EXERCISE DATA: Begin
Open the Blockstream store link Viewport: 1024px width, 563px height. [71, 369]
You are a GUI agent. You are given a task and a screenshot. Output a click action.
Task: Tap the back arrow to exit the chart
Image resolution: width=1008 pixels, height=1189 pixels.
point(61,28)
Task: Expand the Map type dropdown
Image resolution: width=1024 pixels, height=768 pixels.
EXERCISE DATA: End
EXERCISE DATA: Begin
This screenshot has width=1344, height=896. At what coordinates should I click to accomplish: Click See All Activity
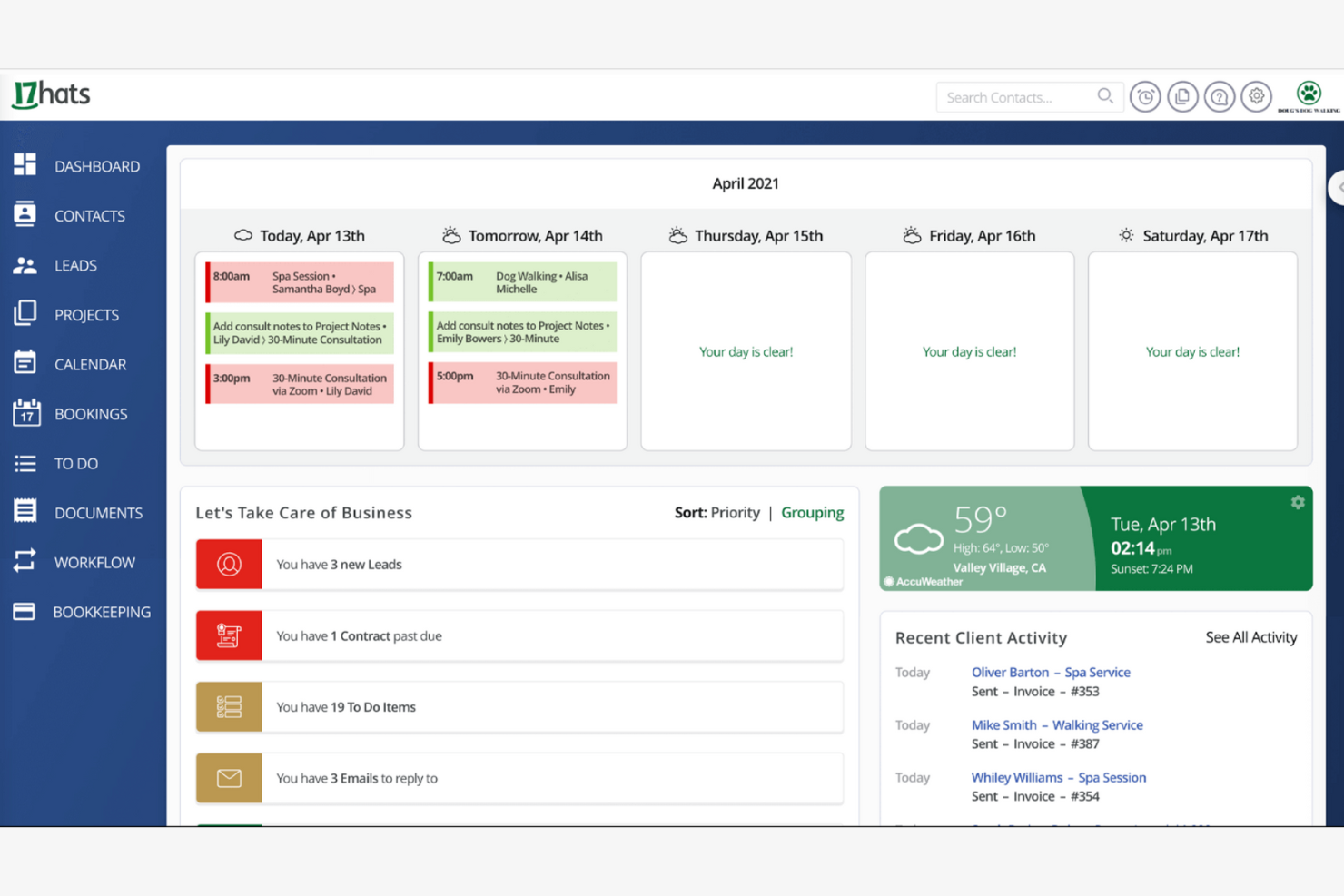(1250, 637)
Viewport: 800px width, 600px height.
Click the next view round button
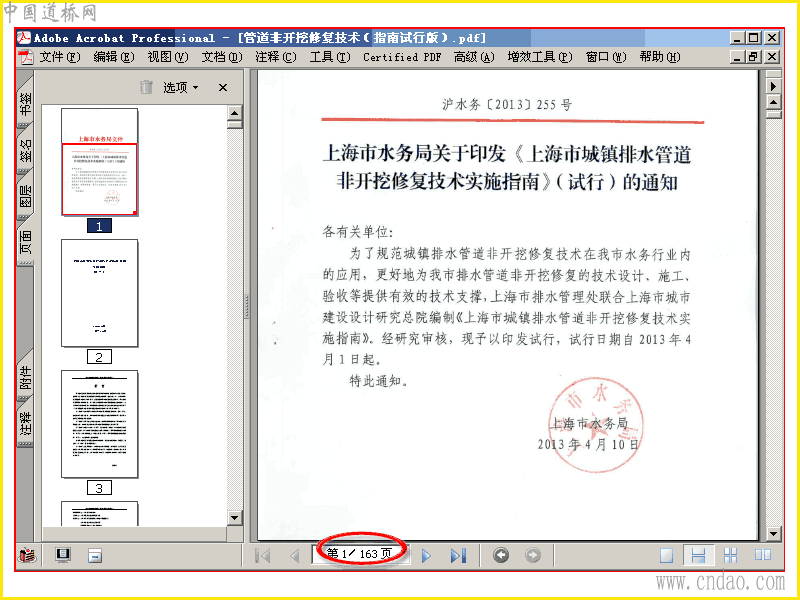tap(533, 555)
EXERCISE DATA: End
EXERCISE DATA: Begin
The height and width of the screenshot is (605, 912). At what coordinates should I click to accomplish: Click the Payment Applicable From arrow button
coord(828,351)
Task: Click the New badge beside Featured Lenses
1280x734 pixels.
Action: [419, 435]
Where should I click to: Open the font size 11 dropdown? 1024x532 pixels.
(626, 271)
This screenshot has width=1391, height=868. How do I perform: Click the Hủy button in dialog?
EXERCISE DATA: End
— EXERCISE —
Your answer should be the exact lines above from the one with "The height and" through the one with "This screenshot has width=1391, height=868.", both included, and nothing besides.

— SOLUTION TO THIS TASK —
The height and width of the screenshot is (605, 912). At what coordinates should I click to accomplish: Click the Payment Applicable From arrow button
coord(828,351)
Task: Click the New badge beside Featured Lenses
1280x734 pixels.
Action: [419, 435]
Where should I click to: Open the font size 11 dropdown? 1024x532 pixels.
(626, 271)
This screenshot has width=1391, height=868. How do I perform: Click the Hủy button in dialog?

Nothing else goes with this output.